Data on locating visible targets.
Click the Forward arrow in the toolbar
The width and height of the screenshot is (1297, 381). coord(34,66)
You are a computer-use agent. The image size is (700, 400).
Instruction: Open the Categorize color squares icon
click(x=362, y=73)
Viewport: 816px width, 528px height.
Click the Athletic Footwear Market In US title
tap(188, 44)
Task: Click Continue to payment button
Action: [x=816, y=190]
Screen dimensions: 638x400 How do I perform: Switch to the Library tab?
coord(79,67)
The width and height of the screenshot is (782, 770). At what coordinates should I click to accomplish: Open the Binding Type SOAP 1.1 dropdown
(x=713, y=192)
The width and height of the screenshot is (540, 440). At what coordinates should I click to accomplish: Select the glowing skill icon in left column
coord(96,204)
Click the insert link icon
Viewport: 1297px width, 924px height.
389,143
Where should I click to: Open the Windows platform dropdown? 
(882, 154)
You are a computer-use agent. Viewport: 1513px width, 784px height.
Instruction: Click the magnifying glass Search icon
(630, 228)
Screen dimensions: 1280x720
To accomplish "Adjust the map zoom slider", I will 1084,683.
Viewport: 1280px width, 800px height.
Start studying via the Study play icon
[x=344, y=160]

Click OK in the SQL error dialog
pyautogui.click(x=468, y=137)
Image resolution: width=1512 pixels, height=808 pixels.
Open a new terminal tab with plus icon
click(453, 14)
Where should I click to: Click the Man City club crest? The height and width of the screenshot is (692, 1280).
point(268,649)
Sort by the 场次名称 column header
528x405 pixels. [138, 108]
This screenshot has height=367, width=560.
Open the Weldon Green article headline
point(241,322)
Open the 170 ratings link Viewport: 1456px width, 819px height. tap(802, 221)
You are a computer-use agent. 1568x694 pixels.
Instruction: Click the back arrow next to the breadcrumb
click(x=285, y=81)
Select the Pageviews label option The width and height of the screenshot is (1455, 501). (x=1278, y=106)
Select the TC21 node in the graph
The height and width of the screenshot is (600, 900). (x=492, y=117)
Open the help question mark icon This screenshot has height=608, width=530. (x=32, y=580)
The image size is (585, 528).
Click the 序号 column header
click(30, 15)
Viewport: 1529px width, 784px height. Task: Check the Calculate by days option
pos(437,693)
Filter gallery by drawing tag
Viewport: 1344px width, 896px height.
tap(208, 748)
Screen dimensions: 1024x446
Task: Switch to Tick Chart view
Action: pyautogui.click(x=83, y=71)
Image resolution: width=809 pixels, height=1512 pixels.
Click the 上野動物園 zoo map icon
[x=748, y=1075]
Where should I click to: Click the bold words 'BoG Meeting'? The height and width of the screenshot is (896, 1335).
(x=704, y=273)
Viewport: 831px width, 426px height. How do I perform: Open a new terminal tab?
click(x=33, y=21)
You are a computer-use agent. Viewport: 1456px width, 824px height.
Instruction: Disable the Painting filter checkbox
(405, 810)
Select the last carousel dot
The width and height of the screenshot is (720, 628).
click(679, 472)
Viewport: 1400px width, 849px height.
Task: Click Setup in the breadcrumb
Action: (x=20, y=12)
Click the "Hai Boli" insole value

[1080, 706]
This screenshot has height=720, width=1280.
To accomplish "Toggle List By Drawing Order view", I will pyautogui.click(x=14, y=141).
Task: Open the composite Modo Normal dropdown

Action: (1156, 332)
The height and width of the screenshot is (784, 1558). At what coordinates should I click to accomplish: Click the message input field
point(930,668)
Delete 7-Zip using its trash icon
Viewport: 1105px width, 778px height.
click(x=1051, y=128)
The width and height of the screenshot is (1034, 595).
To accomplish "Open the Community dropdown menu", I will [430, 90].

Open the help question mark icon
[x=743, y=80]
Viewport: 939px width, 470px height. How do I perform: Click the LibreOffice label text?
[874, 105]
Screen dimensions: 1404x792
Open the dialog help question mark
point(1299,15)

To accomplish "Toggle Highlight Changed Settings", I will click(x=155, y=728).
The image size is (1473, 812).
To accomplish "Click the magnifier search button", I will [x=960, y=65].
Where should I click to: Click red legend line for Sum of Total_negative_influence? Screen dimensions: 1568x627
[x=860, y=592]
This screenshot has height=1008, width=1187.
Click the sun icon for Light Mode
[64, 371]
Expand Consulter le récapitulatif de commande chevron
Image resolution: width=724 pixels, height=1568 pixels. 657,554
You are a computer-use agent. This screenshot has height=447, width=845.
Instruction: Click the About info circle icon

YOUR GOAL. Reproduce all of the items above verbatim, line by line, with no changes.

RESPONSE TO THE TASK.
Click the Forward arrow in the toolbar
The width and height of the screenshot is (1297, 381). coord(34,66)
You are a computer-use agent. The image size is (700, 400).
Instruction: Open the Categorize color squares icon
click(x=362, y=73)
Viewport: 816px width, 528px height.
Click the Athletic Footwear Market In US title
tap(188, 44)
Task: Click Continue to payment button
Action: [x=816, y=190]
Screen dimensions: 638x400 How do I perform: Switch to the Library tab?
coord(79,67)
The width and height of the screenshot is (782, 770). At what coordinates should I click to accomplish: Open the Binding Type SOAP 1.1 dropdown
(x=713, y=192)
The width and height of the screenshot is (540, 440). At what coordinates should I click to accomplish: Select the glowing skill icon in left column
coord(96,204)
Click the insert link icon
Viewport: 1297px width, 924px height.
389,143
Where should I click to: Open the Windows platform dropdown? 
(882, 154)
You are a computer-use agent. Viewport: 1513px width, 784px height.
Instruction: Click the magnifying glass Search icon
(630, 228)
Screen dimensions: 1280x720
To accomplish "Adjust the map zoom slider", I will 1084,683.
Viewport: 1280px width, 800px height.
Start studying via the Study play icon
[x=344, y=160]

Click OK in the SQL error dialog
pyautogui.click(x=468, y=137)
Image resolution: width=1512 pixels, height=808 pixels.
Open a new terminal tab with plus icon
click(453, 14)
Where should I click to: Click the Man City club crest? The height and width of the screenshot is (692, 1280).
point(268,649)
Sort by the 场次名称 column header
528x405 pixels. [138, 108]
This screenshot has height=367, width=560.
Open the Weldon Green article headline
point(241,322)
Open the 170 ratings link Viewport: 1456px width, 819px height. tap(802, 221)
You are a computer-use agent. 1568x694 pixels.
Instruction: Click the back arrow next to the breadcrumb
click(x=285, y=81)
Select the Pageviews label option The width and height of the screenshot is (1455, 501). (x=1278, y=106)
Select the TC21 node in the graph
The height and width of the screenshot is (600, 900). (x=492, y=117)
Open the help question mark icon This screenshot has height=608, width=530. (x=32, y=580)
The image size is (585, 528).
Click the 序号 column header
click(30, 15)
Viewport: 1529px width, 784px height. Task: Check the Calculate by days option
pos(437,693)
Filter gallery by drawing tag
Viewport: 1344px width, 896px height.
tap(208, 748)
Screen dimensions: 1024x446
Task: Switch to Tick Chart view
Action: pyautogui.click(x=83, y=71)
Image resolution: width=809 pixels, height=1512 pixels.
Click the 上野動物園 zoo map icon
[x=748, y=1075]
Where should I click to: Click the bold words 'BoG Meeting'? The height and width of the screenshot is (896, 1335).
(x=704, y=273)
Viewport: 831px width, 426px height. How do I perform: Open a new terminal tab?
click(x=33, y=21)
You are a computer-use agent. Viewport: 1456px width, 824px height.
Instruction: Disable the Painting filter checkbox
(405, 810)
Select the last carousel dot
The width and height of the screenshot is (720, 628).
click(679, 472)
Viewport: 1400px width, 849px height.
Task: Click Setup in the breadcrumb
Action: (x=20, y=12)
Click the "Hai Boli" insole value

[1080, 706]
This screenshot has height=720, width=1280.
To accomplish "Toggle List By Drawing Order view", I will pyautogui.click(x=14, y=141).
Task: Open the composite Modo Normal dropdown

Action: (1156, 332)
The height and width of the screenshot is (784, 1558). At what coordinates should I click to accomplish: Click the message input field
point(930,668)
Delete 7-Zip using its trash icon
Viewport: 1105px width, 778px height.
click(x=1051, y=128)
The width and height of the screenshot is (1034, 595).
To accomplish "Open the Community dropdown menu", I will [430, 90].

Open the help question mark icon
[x=743, y=80]
Viewport: 939px width, 470px height. How do I perform: Click the LibreOffice label text?
[874, 105]
Screen dimensions: 1404x792
Open the dialog help question mark
point(1299,15)

To accomplish "Toggle Highlight Changed Settings", I will click(x=155, y=728).
The image size is (1473, 812).
To accomplish "Click the magnifier search button", I will [x=960, y=65].
Where should I click to: Click red legend line for Sum of Total_negative_influence? Screen dimensions: 1568x627
[x=860, y=592]
This screenshot has height=1008, width=1187.
Click the sun icon for Light Mode
[64, 371]
Expand Consulter le récapitulatif de commande chevron
Image resolution: width=724 pixels, height=1568 pixels. 657,554
You are a computer-use agent. This screenshot has height=447, width=845.
Instruction: Click the About info circle icon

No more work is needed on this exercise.